15. The preamble is followed, in Section 2, by a number of definitions, one of which, namely, the definition of "social security pension." is of special importance. Their Lordships would again observe that these definitions precede any division of the Act into parts. The definition referred to is as follows: "2.--(f) Social Security Pension means the payment to individuals, as herein provided, of claims on goods and services within the limitations of the natural resources of the Province and the productive capacity of the people, to ensure an annual income of not less than six hundred dollars a year on the basis of the 1945 price level, for every single citizen of Alberta nineteen years of age and over.
Provided, however, that in the case of married persons, for the purpose of determining the amount of the payment to either spouse, the income of the two spouses shall be considered as if it were their joint income.
16. Then, comes Part I, which consists of twelve sections, the first ten of which are all introduced by the words "it is hereby declared." Sections 3 to 8 appear to be mere declarations of common law rights. The language employed might, perhaps, raise questions as to their precise application -- for example how does Section 7 apply to the case where a mans property is requisitioned or acquired on compensation terms for a public work or railway But it is unnecessary to delay over these sections since nobody can suppose that the purpose of the Alberta legislature in passing this legislation would justify the view that they would intend these sections to stand if the clauses which carried out the main purpose of the Bill had to be regarded as a nullity. There follow in Part I, Sections 9 to 12, which must be set out:
9. It is hereby declared that every citizen of Alberta of not less than nineteen years of age and not more than sixty years of age is entitled as a right of citizenship to
(a) the opportunity to engage in gainful employment;
or
(b) if gainful employment is not available, to a social security pension.
10. It is hereby declared that every citizen of Alberta under nineteen years of age is entitled as a right of citizenship to
(a) the necessities of life adequate to ensure health and physical well-being;
(b) educational benefits;
(c) medical benefits.

» SUPPLIED MATERIAL
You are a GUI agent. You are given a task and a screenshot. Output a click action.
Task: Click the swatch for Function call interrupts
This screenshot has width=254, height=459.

» ACTIVITY A
Return the portion of the judgment excerpt on the Alberta legislation between "15. The preamble" and "age and over.", inclusive.
» ACTIVITY B
According to the judgment excerpt on the Alberta legislation, what minimum annual income is the social security pension meant to ensure for each single citizen?
» ACTIVITY C
Extend the judgment excerpt on the Alberta legislation from the point where it stops.
The data is separate from the judgment excerpt on the Alberta legislation.

» ANSWER AREA A
15. The preamble is followed, in Section 2, by a number of definitions, one of which, namely, the definition of "social security pension." is of special importance. Their Lordships would again observe that these definitions precede any division of the Act into parts. The definition referred to is as follows: "2.--(f) Social Security Pension means the payment to individuals, as herein provided, of claims on goods and services within the limitations of the natural resources of the Province and the productive capacity of the people, to ensure an annual income of not less than six hundred dollars a year on the basis of the 1945 price level, for every single citizen of Alberta nineteen years of age and over.

» ANSWER AREA B
It is meant to ensure not less than six hundred dollars a year on the basis of the 1945 price level.

» ANSWER AREA C
11. It is, hereby declared that every citizen of Alberta who has reached the age of sixty years is entitled as a right of citizenship to retire from gainful employment and upon retirement to receive,
(a) a pension of such amount as may from time to time be authorized by an Act of the legislature, provided that such pension shall not be less than the current amount of the social security pension;
(b) medical benefits.
12. It is hereby declared that every citizen of Alberta who becomes physically disabled and unable to engage in gainful employment is entitled to,
(a) a social security pension;
(b) medical benefits.
17. Section 13 provides that in consideration of the foregoing rights of citizenship "it shall be the duty of every citizen of Alberta to discharge faithfully his responsibilities as an elector and citizen" to observe the law, respect the rights of other citizens, and "to exercise his initiative and enterprise "in promoting the spiritual, cultural and material welfare of "the Province." There is nothing in the Act to indicate what is to happen to a citizen who does not do his duty in these respects. Lastly, in Part I, comes Section 14, according to which the Lieutenant-Governor in Council may make orders to define gainful employment, may enter into agreements with any other Province or with the Dominion for the purpose of carrying out the intent and purpose of this Act, and may make rules and regulations governing the determination of any question which may arise under Part I.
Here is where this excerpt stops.